Daniel O’Brien testified that he actively pursued a parking fee arrangement with O’Hara, but was unable to reach an agreement. Initially, O’Hara’s partner informed O’Brien that they would be willing to pay $500 per month for parking privileges. As a result, O’Brien asked O’Hara for $500 per month with limited parking privileges of 30 cars per day. However, O’Hara refused those terms. O’Brien admitted that either he or his agents had had numerous conversations with O’Hara regarding O’Brien’s desire to purchase Parcel A, but stated that he no longer wanted to do so because he is contemplating construction of a high-rise on Parcels B and C which he currently owns. Parcels B and C extend east and west from Wells Street to Weiland Avenue and Parcel A would not “square out” with this property because it does not extend as far west as Weiland Avenue. O’Brien stated that there were no formal plans or financing arrangements for construction of the high-rise at this time.

When questioned about the gate placed directly in front of the restaurant’s easternmost side door, O’Brien stated that the gate was *316so situated because O’Brien’s son, Peter, had been negotiating with O’Hara regarding the use of the Parcel B parking lot for O’Hara’s customer parking. Currently, the gate has a chain and padlock on it for which the parking lot attendant has the key. Further, O’Brien admitted that he was aware of the Chicago ordinance that requires more than one exit for any business, but stated that he never consciously thought about this when he erected the fence next to Parcel A. Rather, he merely wanted to secure his property against vandalism and to protect O’Hara’s building from being damaged by cars in the parking lot. O'Brien also testified that, if the debris were removed from the westernmost side door of the restaurant, there would be enough space to walk through the 12- to 18-inch passageway between the fence and the restaurant.

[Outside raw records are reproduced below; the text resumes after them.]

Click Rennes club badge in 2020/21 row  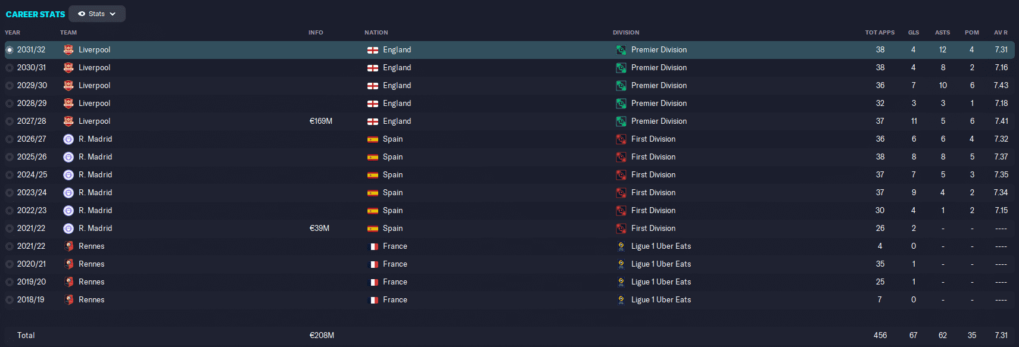pos(68,264)
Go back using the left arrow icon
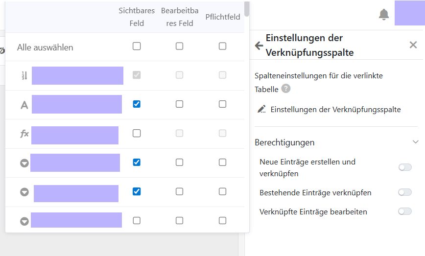The image size is (425, 256). tap(259, 46)
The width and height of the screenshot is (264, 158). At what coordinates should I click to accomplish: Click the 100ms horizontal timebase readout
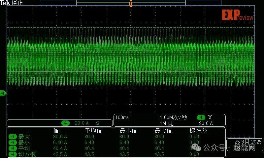(x=122, y=118)
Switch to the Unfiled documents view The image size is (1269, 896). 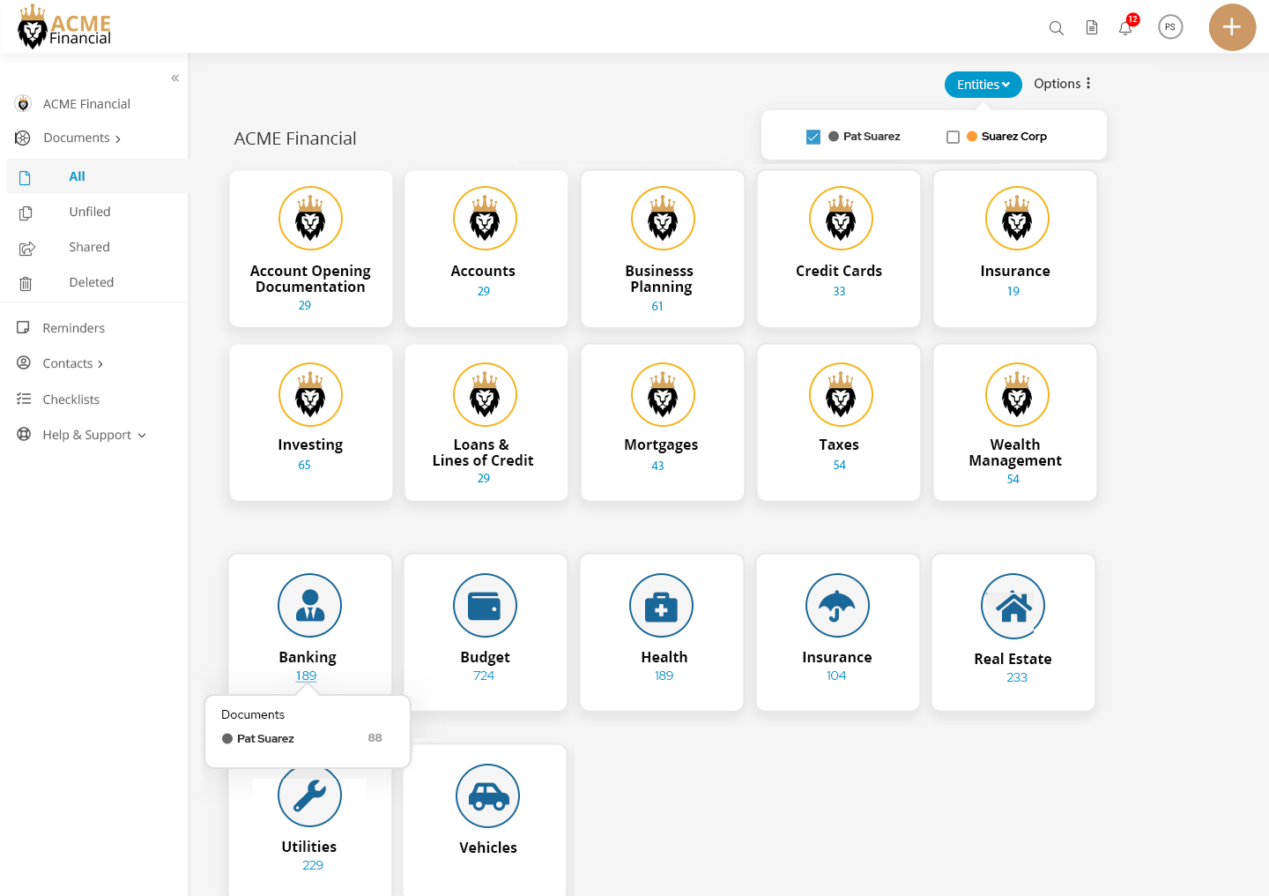tap(90, 212)
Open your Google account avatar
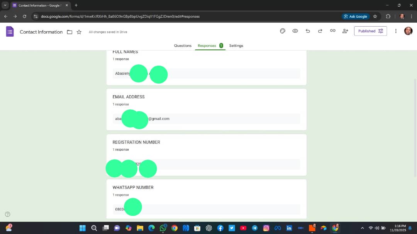Viewport: 417px width, 234px height. click(408, 31)
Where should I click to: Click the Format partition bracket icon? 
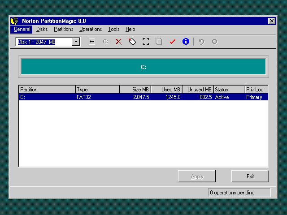(146, 42)
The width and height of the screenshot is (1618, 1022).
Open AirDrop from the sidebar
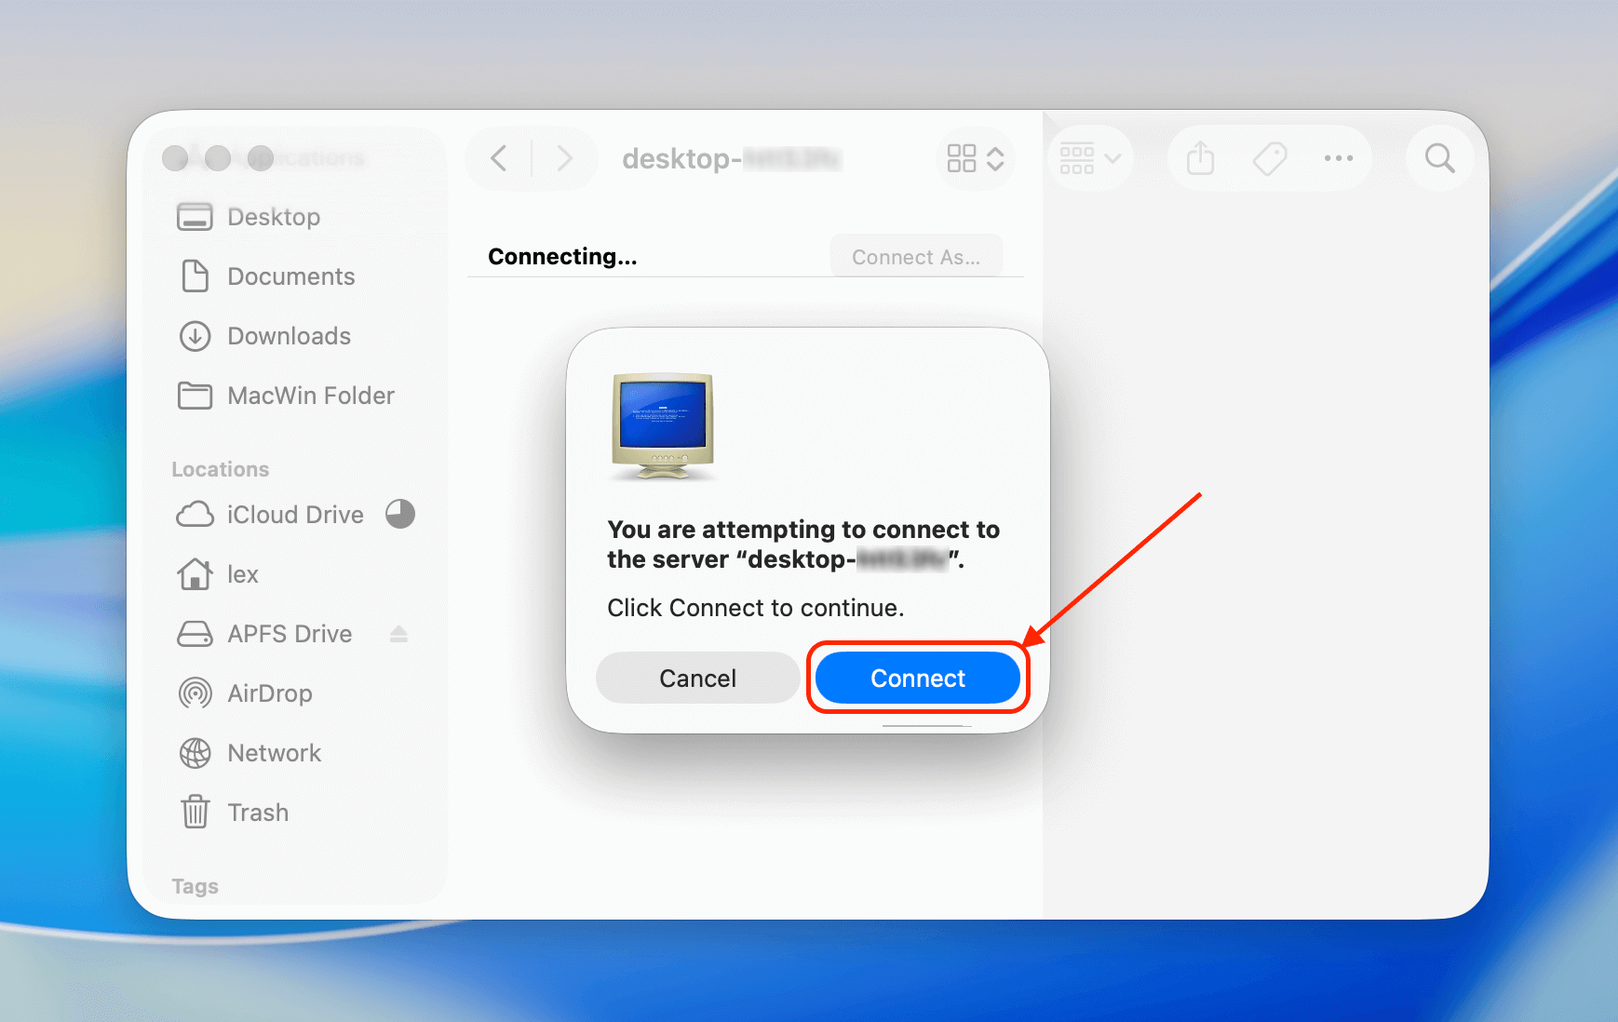(x=269, y=693)
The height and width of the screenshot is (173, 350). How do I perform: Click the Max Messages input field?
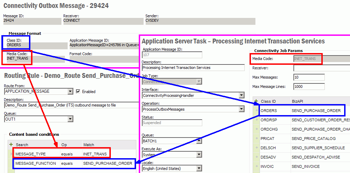point(309,77)
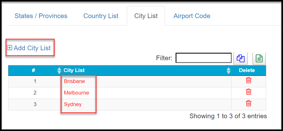Sort City List column with arrows
This screenshot has width=283, height=131.
[228, 70]

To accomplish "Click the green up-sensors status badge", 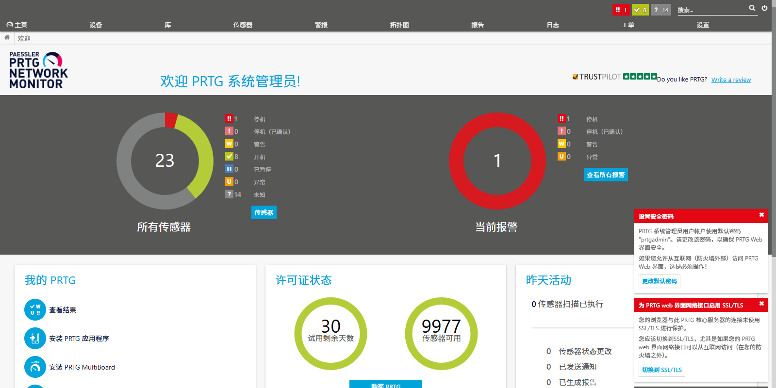I will coord(640,10).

After Daniel O’Brien’s testimony, plaintiffs rested their case, at which point defendants moved for judgment directed in their favor. In support of their motion, defendants asserted that no showing had been made that an easement exists on Parcel B for the benefit of Parcel A. In reply, plaintiffs asserted that the complaint sought relief on two theories: (1) easement by implication, and (2) easement by prescription. In that regard, there is no question there was unity of ownership and separation of title. Defendants countered that because there was no evidence as to what was going on in the Parcel A building prior to 1963, the prerequisite of continuous use had not been established for imposition of an easement by prescription. The court stated that the motion would be taken under advisement.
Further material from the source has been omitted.